Britain’s incoming Parliamentary standards commissioner has called for all UK rabbis to be “properly regulated” as a safeguarding benchmark in the wake of the latest sexual assault allegations against Golders Green Rabbi Chaim Halpern.
Barrister Daniel Greenberg told Jewish News: “It is very important that criminal allegations go to the police and nobody else. Rabbis, however well-meaning, should be told that they must not set up tribunals or hear evidence, because that amounts to witness tampering and actually prevents people from being prosecuted. Criminal allegations must be dealt with in the criminal courts, and nowhere else. That’s a message that the whole community needs to be part of promulgating.”
It was no longer acceptable, Greenberg said, for any profession not to have “a robust, independent and disciplinary tribunal regularity system… rabbis need to have a profession that they can be proud of belonging to, which at the moment they cannot”.
If there were a formal system of regulation set up outside the Charedi community, Greenberg said, “that would start to spread within that community. We would set up a benchmark, against which all communities would want their rabbis to be measured”.
He acknowledged that this was a long-term solution, but added: “That’s not a reason for not doing it. At the moment we’ve wasted 10 years” — alluding to the first set of allegations made against Halpern in 2013. At that time he was arrested but no charges were made against him.
Halpern has strenuously denied the new allegations against him, aired in an Israel Channel 12 programme last week. He described the claims made by the 21-year-old woman as “bubbemeises” — “fairytales” — and also suggested that what purported to be his voice on tapes played during the programme had been imitations by other people.
But a source familiar with Halpern told Jewish News that he was convinced the tapes were genuine. A private investigator, Altea Steinherz, is understood to have compiled the evidence against the rabbi. Halpern has been described as “Charedi royalty” who was thought to be “untouchable” in relation to the allegations.
The source, who asked not to be named, said there was disquiet in Halpern’s Golders Green community and that “some people have left, others have made a point of not being there on Shabbat. There are reports of a meeting with Halpern and members of his community, in which he was essentially challenged as to why he had not sued Channel 12, together with offers to fund such a legal fight”. In Golders Green, the source said, “most people are avoiding Rabbi Halpern’s gaze”, adding that people believed there was “a failure of leadership” in dealing with the matter.
On social media, an Orthodox insider calling himself “If You Tickle Us” says that Rabbi (Yisroel Meir) Greenberg of the Golders Green community, Munks (Golders Green Beth Hamedrash), “is reportedly coming under immense pressure to take a stand. He is said to be torn between the Union of Orthodox Hebrew Congregations culture to drown out the cries of victims, and his upright Munks community, for whom taking a moral stand isn’t some alien goyish idea”.

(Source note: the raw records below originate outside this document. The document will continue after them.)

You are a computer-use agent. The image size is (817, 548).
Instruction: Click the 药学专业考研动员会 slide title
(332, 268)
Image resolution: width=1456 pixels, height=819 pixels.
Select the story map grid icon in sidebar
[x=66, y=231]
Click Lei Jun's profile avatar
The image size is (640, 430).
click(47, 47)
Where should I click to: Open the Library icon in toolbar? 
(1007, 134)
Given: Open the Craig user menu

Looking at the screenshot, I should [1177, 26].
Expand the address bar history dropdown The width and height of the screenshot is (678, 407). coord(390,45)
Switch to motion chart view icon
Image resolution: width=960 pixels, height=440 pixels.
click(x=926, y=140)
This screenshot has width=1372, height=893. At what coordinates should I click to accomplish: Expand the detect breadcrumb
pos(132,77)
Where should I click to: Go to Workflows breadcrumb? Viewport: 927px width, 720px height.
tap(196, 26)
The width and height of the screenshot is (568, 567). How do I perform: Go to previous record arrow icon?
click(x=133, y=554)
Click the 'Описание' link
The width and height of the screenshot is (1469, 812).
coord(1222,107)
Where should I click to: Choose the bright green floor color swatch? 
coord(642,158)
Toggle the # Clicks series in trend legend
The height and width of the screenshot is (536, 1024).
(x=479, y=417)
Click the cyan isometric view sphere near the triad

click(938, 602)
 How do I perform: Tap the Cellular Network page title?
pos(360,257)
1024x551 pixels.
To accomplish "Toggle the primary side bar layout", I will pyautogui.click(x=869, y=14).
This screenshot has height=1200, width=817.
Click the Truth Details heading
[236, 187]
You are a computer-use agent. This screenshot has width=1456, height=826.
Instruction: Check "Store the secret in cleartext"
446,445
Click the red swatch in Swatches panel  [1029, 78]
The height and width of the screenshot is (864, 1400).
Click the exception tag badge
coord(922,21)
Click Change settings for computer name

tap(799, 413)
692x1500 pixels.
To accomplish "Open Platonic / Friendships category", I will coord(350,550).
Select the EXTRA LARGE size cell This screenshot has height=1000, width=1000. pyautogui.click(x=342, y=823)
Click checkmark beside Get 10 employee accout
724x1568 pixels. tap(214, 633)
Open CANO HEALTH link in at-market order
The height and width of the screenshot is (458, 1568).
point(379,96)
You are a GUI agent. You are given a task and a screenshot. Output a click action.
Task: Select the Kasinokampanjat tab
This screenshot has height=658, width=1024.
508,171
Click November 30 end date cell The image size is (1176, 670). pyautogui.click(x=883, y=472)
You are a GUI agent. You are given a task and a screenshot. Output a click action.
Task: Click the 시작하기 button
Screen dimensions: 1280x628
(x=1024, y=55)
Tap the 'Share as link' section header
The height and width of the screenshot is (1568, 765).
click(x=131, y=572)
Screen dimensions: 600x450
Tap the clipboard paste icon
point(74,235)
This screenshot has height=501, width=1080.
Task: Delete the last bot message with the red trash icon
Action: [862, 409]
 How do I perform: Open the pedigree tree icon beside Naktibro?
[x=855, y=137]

Yehudis Fletcher, the women’s activist and co-founder of Nahamu, an organisation set up to combat religious extremism, told Jewish News that she and other campaigners had spent the last decade hearing claims from women of alleged sexual harassment by Rabbi Halpern. “This [the Channel 12 programme] is just the latest iteration. We never forgot, people working in this sector did not forget. But for those who are reacting now, we have to ask, where have you been for the last 10 years? The idea that this is suddenly a problem speaks to the depth of the problem. His specific behaviour to women has been in the public domain since 2013”.
She queried those who were currently “suddenly” condemning Rabbi Halpern as “virtue signalling”, and complained that “no-one wants to hold themselves accountable”. She said she had been unable to persuade newspapers in the strictly Orthodox community to stop advertising Rabbi Halpern’s book, Shaarei Chaim. Everyone who had not specifically condemned him, she suggested, was in fact giving their “tacit approval”.
Everyone Jewish News spoke to said complaints against Halpern were a community-wide issue, rather than something confined to the Charedi population in Stamford Hill or Golders Green. One campaigner said: “For more secular people who think it’s nothing to do with them, they will still need the religious community for bris (circumcision) and burial. So it’s in everyone’s interests to recognise this situation affects all of us.”
Greenberg said the problem of sexual harassment was not confined to the strictly-Orthodox community. “But as long as there is no regulatory system, there are going to be allegations of abuse, and victims are going to feel their complaints are never properly investigated. Neither they, nor the people complained of, are going to feel proper closure.”
He added: “There are still shuls which advertise ‘Carlebach Friday nights’. [Charismatic Rabbi Shlomo Carlebach, who died in 1994, was widely accused of sexual impropriety, allegations made before and after his death]. We wouldn’t advertise a Jimmy Savile-style Chanukah party or a Rolf Harris-style Chanukah party for children. Every time a shul advertises a Carlebach Friday night, they are sending a message to the victims of sexual predators within the community that we trivialise their experience.”